# Problem statement
Extend the post on community organizing and building power, picking up after its final sentence.

# Excerpt provided
This is the second post of a series: What is an Organizer? Where I will seek define what makes a real community organizer, and what are the traits necessary for someone to become one.
We often find that our institutions, up to and including the most powerful offices in the land, are indifferent to our wants, needs, and desires. Does your local government care about you or your family? Does your governor? Congress?? Joe Biden??? Obviously not. What about your employer? Maybe, maybe not. How about the largest company in the town where you live? How about Amazon? As we confront the formidable disinterest of the most powerful institutions we interact with, we are forced to also confront our own powerlessness. At some point you may find yourself or someone you love refusing to continue this way. You may, should, must, choose to build power. But how?
When we feel powerless, the temptation is to slide into apathy and despair. Of course, this is exactly what the people who already have power want. The inoculation against despair is community, other people. You gotta get out there. As we know, power comes from two sources, people and money. We can only build power together, It cannot be done alone. And the way we must organize ourselves and others is through self interest.

# Dataset extract
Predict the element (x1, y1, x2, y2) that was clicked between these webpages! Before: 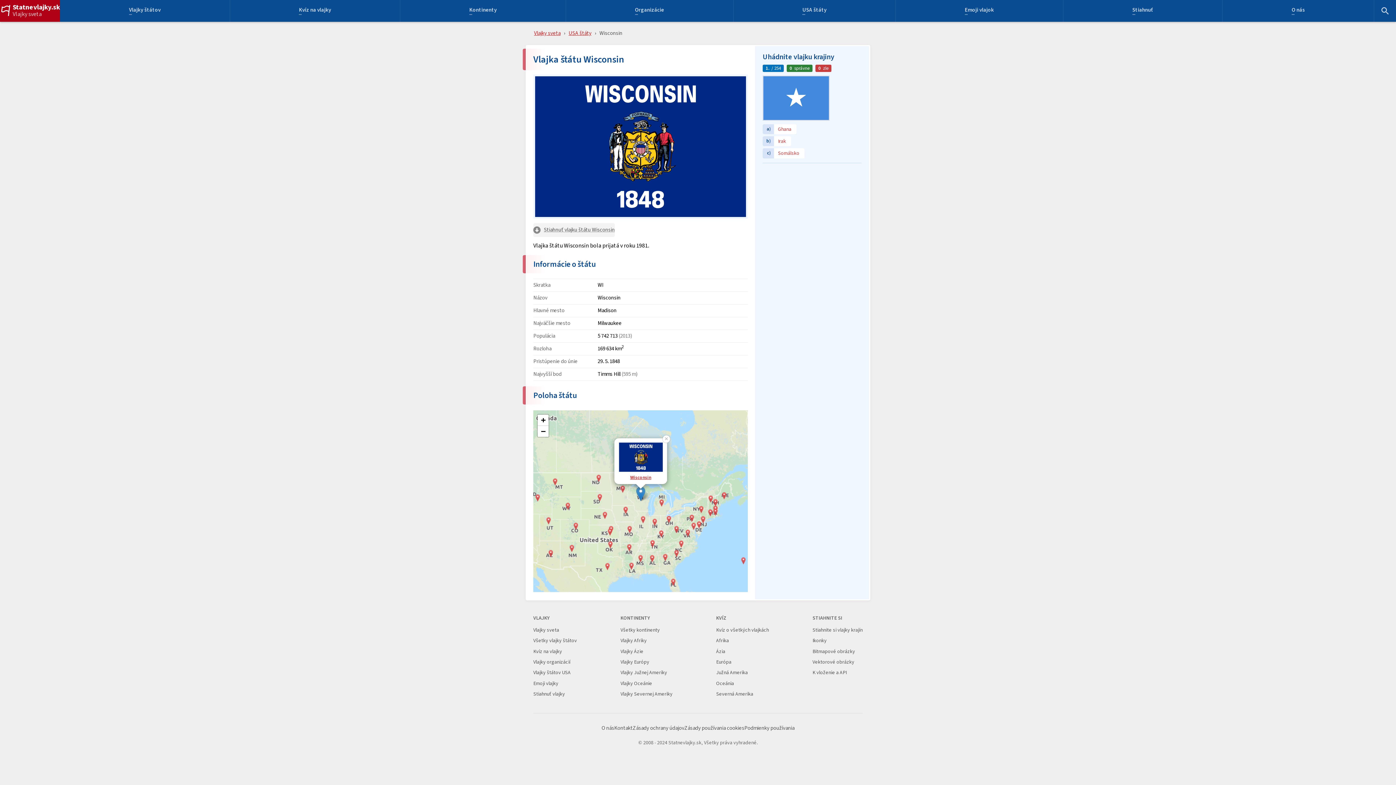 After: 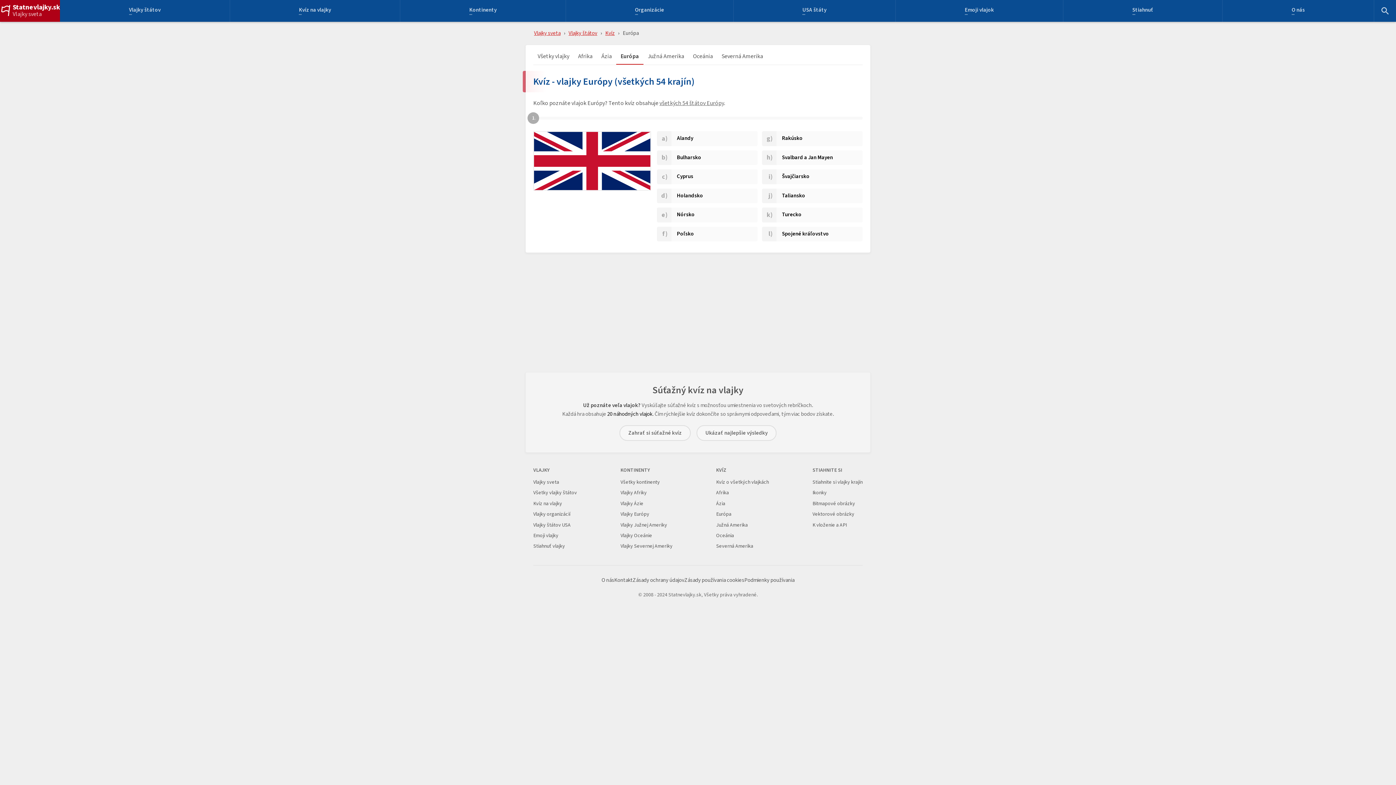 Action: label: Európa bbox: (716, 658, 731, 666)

# Reply to the task
This is organizer 101 stuff, but, like a lot of organizer 101 stuff, it bears repeating these days. There are a lot of bad ways to organize people: guilt, force, bribery. But there is only one good, sustainable way: self-interest. People build strong, power based relationships for the long term when those relationships are rooted in what they care about in their own lives and the lives of people they love.
What do you care about most deeply? What are your hopes? Your fears? Maybe you want a better job, with better pay or more time off. Maybe you can’t afford a decent place to live. Maybe the roads and infrastructure in your town are crumbling, or the schools are underfunded. Maybe you just want to be able to walk around your neighborhood without worrying about being shot. Maybe, like me, you have someone you love that can’t afford health insurance. Maybe, like me, you worry that your children will grow up in a world that is plagued by pointless wars or a country run by a handful of corrupt oligarchs with the rest of us relegated to serfdom. This is the real shit. This is the shit that keeps you up at night, and also gets you out of bed in the morning.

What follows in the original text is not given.